Author Archives: Jamie Tunkel

Model UN Pick-Up Lines

“Model UN pickup lines are used at Model UN conferences by high school students. In committees, which can range in size from five people to five hundred people… there’s a note passing system where different representatives of countries can pass each other notes. Ummm…  traditionally these notes are for informational purposes that relate to the speeches and resolution writing. Informally, people use these notes to try to pickup delegates, so, the thing about Model UN pick-up lines is they specifically are puns that relate to debate and parliamentary procedure and sometimes the countries that are being represented. Typical pickup lines…. ummm, okay, one of the most creative pickup lines is, ummm, okay, hmmm, “I motion to ally with Greece and invade Djibouti.” Another one is, ummm, “I’d like to see your position on the floor,” and it’s funny because you write position papers. [laughs] A less creative one is, “I’d like to moderate your caucus.” I think it’s less creative because it doesn’t make too much sense.
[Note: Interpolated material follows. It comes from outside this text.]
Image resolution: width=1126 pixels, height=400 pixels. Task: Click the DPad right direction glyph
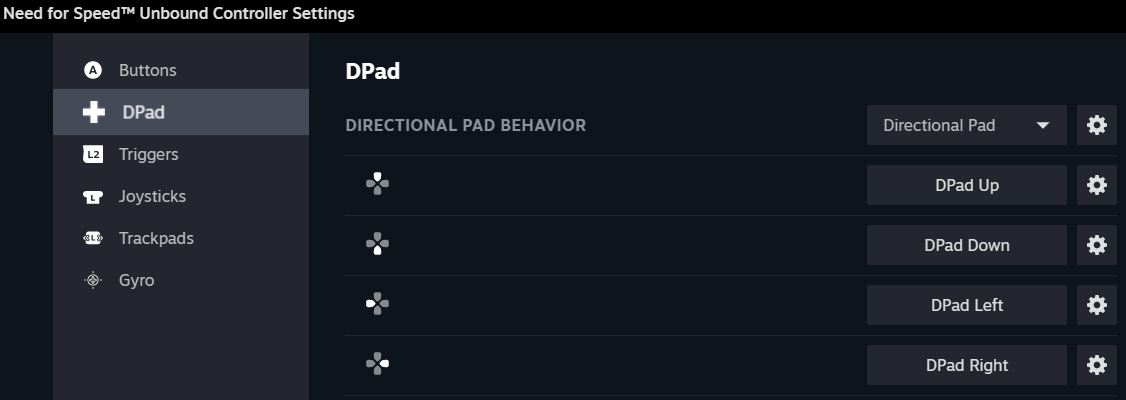[x=377, y=364]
You just have to say it in a certain way for it to sound like a pickup line. Ummm… so, this one I got was great when I was representing South Africa at a conference, and the line was, “I wish I was Lesotho so I could be inside you.” Lesotho is a tiny country inside of South Africa. It’s completely landlocked and surrounded by South Africa. Oh my gosh, there is this other one… “wanna bang my gavel?”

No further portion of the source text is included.